Forced organ harvesting: “I said: ‘you are breaking the law,’ and he replied: ‘yes’ ”

freezing weather of Qiqihar City, Harbin, in Northeast China
© iStock/oksanaphoto

Falun Gong practitioner Zhang Yanhua was arrested in 2001 and held for seven years in a prison in Northern China, where she was tortured. HEQ speaks to Zhang about her experiences

Zhang Yanhua, like many other Falun Gong practitioners, was arrested for printing and distributing material about Falun Gong. In November 2001, Zhang was arrested and kept in a women’s prison in Harbin, Northern China, where she was held for seven years. After her release in 2008, she was arrested again in March 2017 and detained until 4 July 2017.

Zhang has now found safety in the Netherlands, where she has continued her practice of Falun Gong.

What does Falun Gong mean to you?

For me, Falun Gong means hope and brightness. It helps to me understand that truthfulness, compassion and tolerance is what is needed in my life. It’s the resource of my courage, my sense of righteousness and my inner peace. Falun Gong brings me health. It’s like a road that leads me to find my true self and live a new life.

What was your life like before you were arrested?

I started practising Falun Gong in 1992. Just seven years later, in 1999, the persecution of Falun Gong started. Before I was arrested my family was relatively rich, we enjoyed a harmonious family life and I was in a very good relationship with my family members. Then I was imprisoned in 2001 for seven years.

How and why were you originally arrested?

In 2001 we were in one of the practitioners’ homes. At that time all the Falun Gong books were burned by the authorities and we didn’t have any books on Falun Gong; so, we downloaded the Falun Gong material from a website and we were making those materials. Then about 10 policemen broke in through the door, beat us and arrested us. They just broke in and arrested us – there was no official warrant, no permit of arrest.

Chinese law says that the person cannot be kept in the police station for more than 24 hours. After we were driven to the police station, I was kept for five days; then I was transferred to the detention centre and formally arrested.

Can you describe your experience within the police station and the detention centre?

In the police station, I was tortured. They used a very thick book to [beat] my face and head until the book was broken and then I was hung up by handcuffs. I was battered, then I was stretched: I was tied up on an iron bench, my four limbs were tied and stretched for a long time.

In the detention centre, the criminals beat me. I told one of the guards that the inmates beat me and the guard said: ‘you don’t work, you don’t obey the rules: that’s why they beat you.’ I said: ‘you are breaking the law,’ and he replied: ‘yes’.

I was forced to sit on a very small stool for a long time with my legs bent at 90-degree angles, and crossing or stretching my legs was not permitted. I was forced to stand still for a very long time; and when I went on hunger strike in protest, I was force fed.

In 2007, while I was on a hunger strike, they took my blood three times. I was not told why they took my blood or what it was used for; they just forced me to be there and took my blood away.
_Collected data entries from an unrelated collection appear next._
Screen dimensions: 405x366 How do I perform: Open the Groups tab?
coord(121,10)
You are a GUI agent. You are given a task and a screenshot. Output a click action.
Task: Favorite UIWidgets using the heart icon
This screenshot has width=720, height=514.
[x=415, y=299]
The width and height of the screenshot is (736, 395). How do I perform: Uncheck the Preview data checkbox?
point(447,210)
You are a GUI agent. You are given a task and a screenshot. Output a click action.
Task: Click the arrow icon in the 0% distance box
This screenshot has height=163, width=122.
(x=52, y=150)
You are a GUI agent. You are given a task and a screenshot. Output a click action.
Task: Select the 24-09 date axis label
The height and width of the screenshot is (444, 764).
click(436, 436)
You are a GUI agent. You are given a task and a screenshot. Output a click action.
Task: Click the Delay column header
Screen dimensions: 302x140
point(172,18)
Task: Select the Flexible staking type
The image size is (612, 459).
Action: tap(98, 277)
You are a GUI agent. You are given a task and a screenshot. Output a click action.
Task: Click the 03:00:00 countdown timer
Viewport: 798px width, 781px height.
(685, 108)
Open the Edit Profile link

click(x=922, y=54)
I think the cruellest punishment for me was the brainwashing. I was forced by several guards and other criminals to watch the videos slandering Falun Gong.

I was imprisoned in my hometown of Qiqihar City, Harbin, in Northeast China, which is very cold – in winter the temperature is around -30°C. I was forced to stand still outside for more than 10 hours with no coat, no gloves, no scarf; I was just wearing very thin clothes and I was frozen.

In 2017 in the detention centre in Harbin, I didn’t obey an unreasonable order: as a punishment, the guard directed some criminals to strip off my clothes. Then they poured two buckets of cold water over my head and down my body. I couldn’t breathe. It was winter, it was so very cold.

How were the other prisoners treated?

The other criminals were not treated like Falun Gong practitioners. There was no torture for them, there was no brainwashing for them. The other prisoners would have to do long hours of labour – I know some of them had to work for over 20 hours a day. If they didn’t meet their quota, they would be beaten by the guards.

Were there any other religious minorities with you in the detention centre?

I was kept separately from other minorities. They kept me with criminals who’d committed theft, robbery and murder. They intentionally kept the Falun Gong practitioners and other religious believers separately. So, all believers, no matter what you believed, would be separated.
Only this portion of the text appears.